Exercises:
a - Decide whether each statement agrees with the excerpt on rugby tackling rules, answering yes or no and quoting the words from the excerpt that settle it: (i) Umaga's protest came after he was penalized for a tackle on Dan Carter in a 2003 Super Rugby semifinal. (ii) The existing tackling laws were introduced in 2019. (iii) Dai Young is described as a former Lions and Wales hooker.
b - Please answer these questions from the excerpt on rugby tackling rules:
(i) Which rugby club is Dai Young described as the boss of?
(ii) Before what event are the latest tackle laws to be trialled?
(iii) What card does the excerpt say Umaga's tackle would probably draw these days?
c - Name every person mentioned by name in the excerpt on rugby tackling rules.

Excerpt:
Where's Tana Umaga's number? I need to ring him and ask about tiddlywinks.
The former All Blacks captain's protest to a referee ("It's not tiddlywinks, mate"), after being penalised for a tackle on Dan Carter during a Super Rugby semifinal in 2003, has been etched firmly into rugby folklore — and now World Rugby is trying out new, even more restrictive tackling rules.
It's fair to say Umaga's tackle would probably have drawn a yellow card these days and no one can possibly dispute the need for player welfare.
In 2017, when the existing tackling laws were introduced in a bid to reduce concussion, former Lions and Wales prop (and boss of the Wasps rugby club) Dai Young made all the usual noises about player welfare, followed by: "But we have to decide whether we are playing touch rugby or contact."
The latest round of tackle laws to be trialled before the 2023 World Cup, along with a raft of other proposals, have two main causes for concern.

Entries for locating words and elements
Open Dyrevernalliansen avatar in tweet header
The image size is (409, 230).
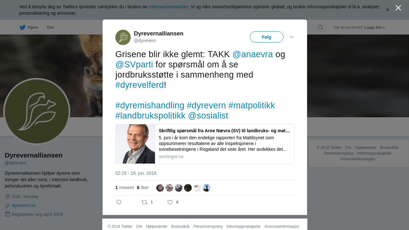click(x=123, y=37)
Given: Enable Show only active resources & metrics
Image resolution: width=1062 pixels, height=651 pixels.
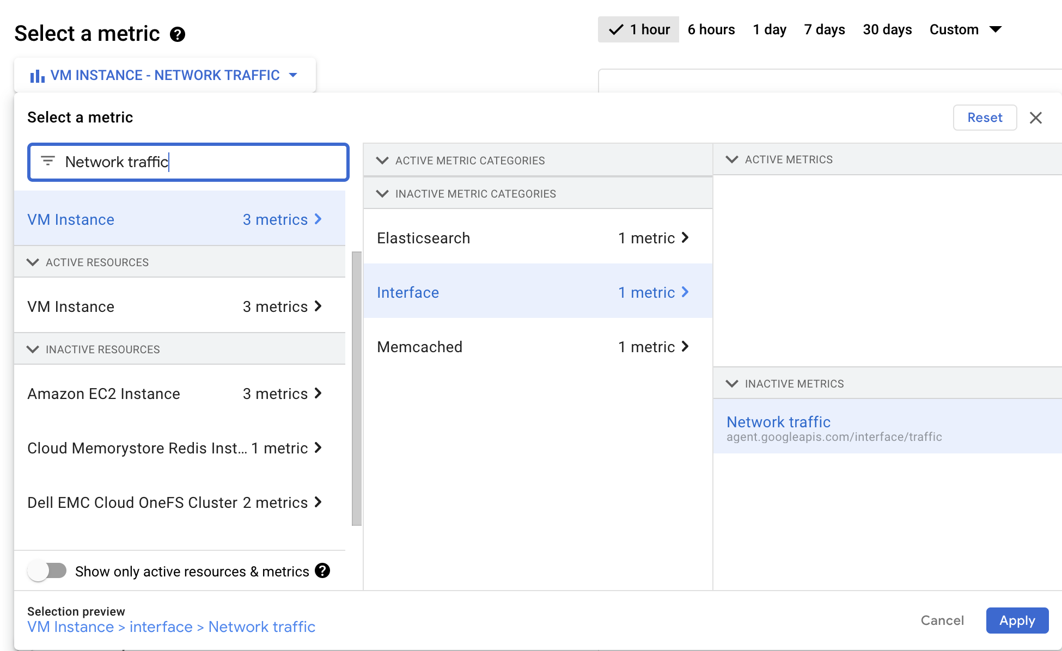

Results for each task:
a -
(i) Yes: "after being penalised for a tackle on Dan Carter during a Super Rugby semifinal in 2003"
(ii) No: "In 2017, when the existing tackling laws were introduced"
(iii) No: "former Lions and Wales prop"

b -
(i) Wasps
(ii) The 2023 World Cup
(iii) A yellow card

c - Tana Umaga, Dan Carter, Dai Young